### STORED RECORDS
------------------------------------------------------------

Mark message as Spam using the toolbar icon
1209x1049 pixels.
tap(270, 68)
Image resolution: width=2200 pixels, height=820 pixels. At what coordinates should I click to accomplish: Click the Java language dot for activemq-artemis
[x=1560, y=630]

------------------------------------------------------------

### EXERCISE GOAL
Can you write out all the items above again, swapping "pixels" for "px" and changing nothing else?

### FULL ANSWER
Mark message as Spam using the toolbar icon
1209x1049 px.
tap(270, 68)
Image resolution: width=2200 px, height=820 px. At what coordinates should I click to accomplish: Click the Java language dot for activemq-artemis
[x=1560, y=630]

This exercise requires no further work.